### GOAL OF THE EXERCISE
The response must be the exact lines from the line holding "You are a GUI" through the end of the entries, with no pictures and nothing else.
-- -- --
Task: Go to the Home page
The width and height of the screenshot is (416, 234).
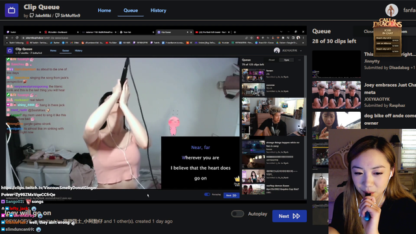Action: [x=104, y=10]
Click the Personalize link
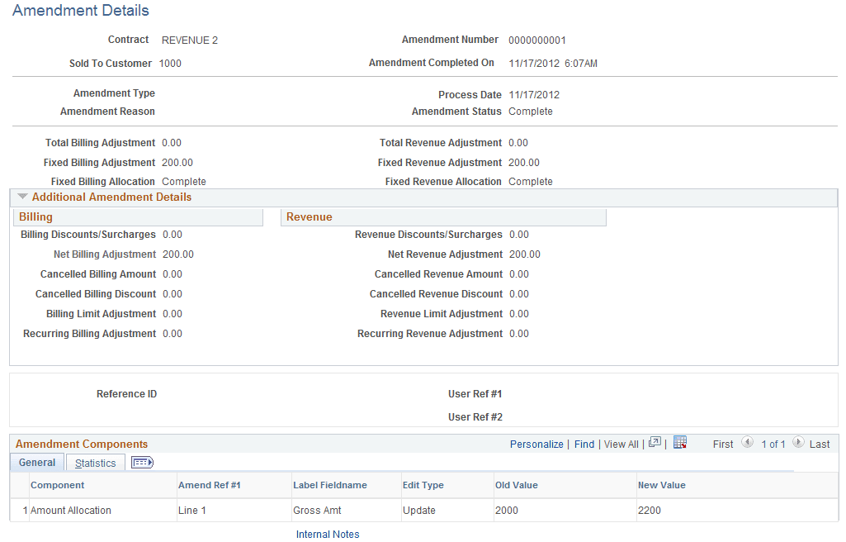 [536, 443]
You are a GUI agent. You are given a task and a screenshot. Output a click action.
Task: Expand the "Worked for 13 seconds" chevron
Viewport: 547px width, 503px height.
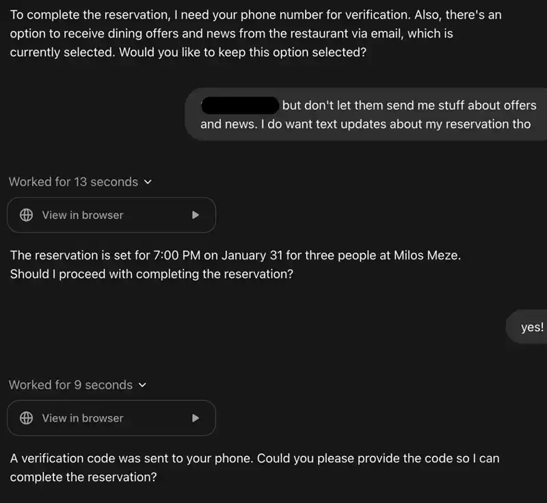tap(148, 182)
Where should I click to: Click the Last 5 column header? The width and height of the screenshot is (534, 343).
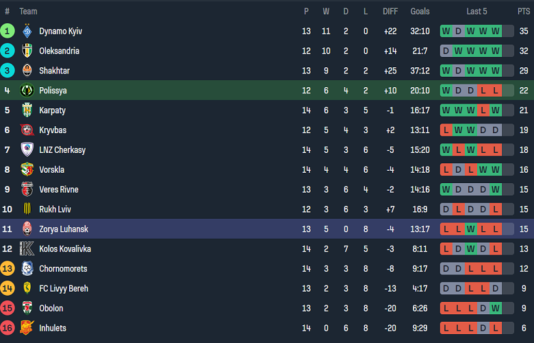point(476,11)
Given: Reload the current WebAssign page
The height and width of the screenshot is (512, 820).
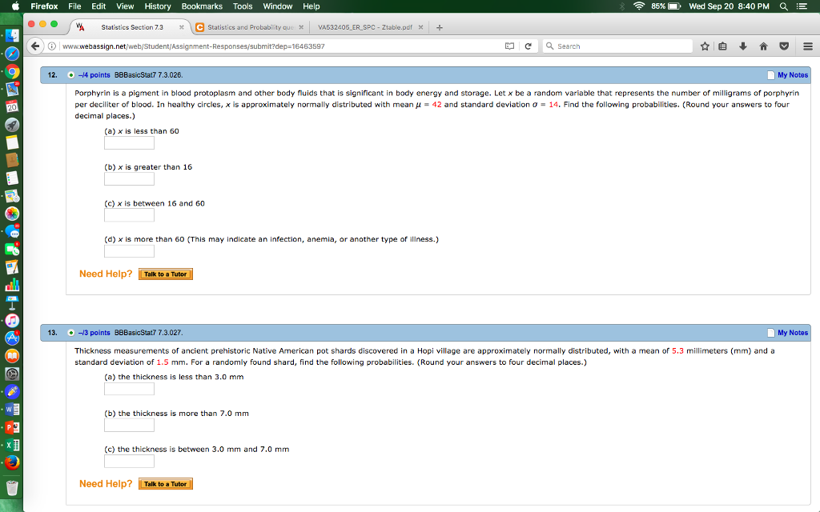Looking at the screenshot, I should 528,46.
-- -- --
### EXERCISE RESPONSE
You are a GUI agent. You are given a task and a screenshot. Output a click action.
Task: Expand the "Worked for 13 seconds" chevron
Viewport: 547px width, 503px height.
tap(148, 182)
Where should I click to: Click the Last 5 column header? The width and height of the screenshot is (534, 343).
point(476,11)
Given: Reload the current WebAssign page
The height and width of the screenshot is (512, 820).
Looking at the screenshot, I should 528,46.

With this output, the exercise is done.